— BEGIN —

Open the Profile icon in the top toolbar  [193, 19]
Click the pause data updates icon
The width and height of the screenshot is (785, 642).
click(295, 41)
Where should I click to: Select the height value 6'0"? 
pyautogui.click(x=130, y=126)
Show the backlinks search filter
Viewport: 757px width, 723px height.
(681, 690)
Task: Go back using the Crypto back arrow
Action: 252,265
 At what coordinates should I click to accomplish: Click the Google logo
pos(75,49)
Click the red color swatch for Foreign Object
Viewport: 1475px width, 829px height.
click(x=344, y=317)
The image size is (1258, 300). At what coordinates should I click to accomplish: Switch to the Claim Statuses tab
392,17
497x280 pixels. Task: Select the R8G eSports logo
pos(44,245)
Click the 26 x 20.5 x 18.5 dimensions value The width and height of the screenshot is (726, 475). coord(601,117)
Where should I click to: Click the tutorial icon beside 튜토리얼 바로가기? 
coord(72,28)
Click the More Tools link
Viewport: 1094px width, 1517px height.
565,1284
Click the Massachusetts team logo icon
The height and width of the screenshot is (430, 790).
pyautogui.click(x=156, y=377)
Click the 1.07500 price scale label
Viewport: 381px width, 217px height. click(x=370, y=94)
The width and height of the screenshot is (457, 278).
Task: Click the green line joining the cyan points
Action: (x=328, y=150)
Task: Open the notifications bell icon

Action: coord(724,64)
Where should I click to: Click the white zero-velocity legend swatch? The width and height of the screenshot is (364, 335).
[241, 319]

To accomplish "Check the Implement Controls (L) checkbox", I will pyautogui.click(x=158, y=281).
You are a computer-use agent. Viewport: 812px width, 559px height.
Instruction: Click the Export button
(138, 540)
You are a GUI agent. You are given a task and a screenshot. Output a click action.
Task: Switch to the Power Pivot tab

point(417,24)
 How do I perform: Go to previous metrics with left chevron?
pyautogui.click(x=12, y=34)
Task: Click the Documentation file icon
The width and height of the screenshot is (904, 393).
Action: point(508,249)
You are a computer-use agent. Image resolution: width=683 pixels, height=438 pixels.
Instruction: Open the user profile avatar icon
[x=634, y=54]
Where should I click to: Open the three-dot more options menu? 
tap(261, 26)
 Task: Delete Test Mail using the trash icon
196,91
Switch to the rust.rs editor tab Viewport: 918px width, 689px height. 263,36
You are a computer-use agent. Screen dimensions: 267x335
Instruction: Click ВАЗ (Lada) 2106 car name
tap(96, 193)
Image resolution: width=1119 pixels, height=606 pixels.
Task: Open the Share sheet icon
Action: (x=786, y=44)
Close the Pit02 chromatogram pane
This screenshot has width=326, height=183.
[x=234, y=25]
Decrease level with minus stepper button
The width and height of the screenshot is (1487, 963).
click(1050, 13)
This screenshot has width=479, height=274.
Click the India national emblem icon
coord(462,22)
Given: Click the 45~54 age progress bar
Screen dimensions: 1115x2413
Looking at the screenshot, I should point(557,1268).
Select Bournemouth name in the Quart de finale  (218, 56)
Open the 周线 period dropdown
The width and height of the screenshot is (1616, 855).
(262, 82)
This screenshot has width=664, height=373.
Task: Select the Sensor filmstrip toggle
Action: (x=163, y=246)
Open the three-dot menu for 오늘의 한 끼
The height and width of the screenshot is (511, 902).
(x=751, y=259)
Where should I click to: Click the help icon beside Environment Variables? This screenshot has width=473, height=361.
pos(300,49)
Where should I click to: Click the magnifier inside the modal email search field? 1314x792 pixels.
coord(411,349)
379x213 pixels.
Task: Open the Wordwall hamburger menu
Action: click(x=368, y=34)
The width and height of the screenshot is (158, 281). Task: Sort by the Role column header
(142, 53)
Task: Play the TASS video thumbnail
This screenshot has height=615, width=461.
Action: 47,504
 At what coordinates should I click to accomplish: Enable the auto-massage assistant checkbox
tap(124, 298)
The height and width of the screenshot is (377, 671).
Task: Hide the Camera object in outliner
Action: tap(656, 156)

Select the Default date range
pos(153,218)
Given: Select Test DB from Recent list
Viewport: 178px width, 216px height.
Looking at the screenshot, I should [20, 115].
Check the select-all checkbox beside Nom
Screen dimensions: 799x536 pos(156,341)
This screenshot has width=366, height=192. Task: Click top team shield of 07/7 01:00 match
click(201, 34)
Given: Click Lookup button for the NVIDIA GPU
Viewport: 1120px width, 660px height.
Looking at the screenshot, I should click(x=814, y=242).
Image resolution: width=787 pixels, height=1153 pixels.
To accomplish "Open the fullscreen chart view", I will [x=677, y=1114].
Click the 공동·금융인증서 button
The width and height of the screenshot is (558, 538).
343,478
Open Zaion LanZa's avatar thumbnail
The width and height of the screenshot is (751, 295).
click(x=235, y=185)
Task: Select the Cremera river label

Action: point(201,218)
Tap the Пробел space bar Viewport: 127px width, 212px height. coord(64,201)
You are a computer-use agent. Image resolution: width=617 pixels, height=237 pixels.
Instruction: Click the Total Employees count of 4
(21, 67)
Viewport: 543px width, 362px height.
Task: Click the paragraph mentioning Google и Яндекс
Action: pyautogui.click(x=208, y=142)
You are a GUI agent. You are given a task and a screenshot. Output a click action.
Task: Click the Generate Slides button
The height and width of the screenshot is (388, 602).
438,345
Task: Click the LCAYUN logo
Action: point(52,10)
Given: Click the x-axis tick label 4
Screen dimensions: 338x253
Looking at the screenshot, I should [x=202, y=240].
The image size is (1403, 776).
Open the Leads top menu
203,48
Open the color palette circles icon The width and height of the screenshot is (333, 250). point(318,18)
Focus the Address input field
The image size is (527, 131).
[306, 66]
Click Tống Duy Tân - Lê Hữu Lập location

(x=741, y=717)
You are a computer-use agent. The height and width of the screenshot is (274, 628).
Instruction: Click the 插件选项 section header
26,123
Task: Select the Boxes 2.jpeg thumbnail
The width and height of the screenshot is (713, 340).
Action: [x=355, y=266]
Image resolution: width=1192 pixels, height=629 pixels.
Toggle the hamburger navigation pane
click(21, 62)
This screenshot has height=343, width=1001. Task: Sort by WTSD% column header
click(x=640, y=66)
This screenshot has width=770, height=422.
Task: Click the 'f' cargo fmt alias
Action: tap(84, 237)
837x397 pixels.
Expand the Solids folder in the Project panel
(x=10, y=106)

— END —

Copy out everything in the entries from the line containing "Task: Select the Boxes 2.jpeg thumbnail" down to the end of the entries, keeping each line as it stands.

Task: Select the Boxes 2.jpeg thumbnail
The width and height of the screenshot is (713, 340).
Action: [x=355, y=266]
Image resolution: width=1192 pixels, height=629 pixels.
Toggle the hamburger navigation pane
click(21, 62)
This screenshot has height=343, width=1001. Task: Sort by WTSD% column header
click(x=640, y=66)
This screenshot has width=770, height=422.
Task: Click the 'f' cargo fmt alias
Action: tap(84, 237)
837x397 pixels.
Expand the Solids folder in the Project panel
(x=10, y=106)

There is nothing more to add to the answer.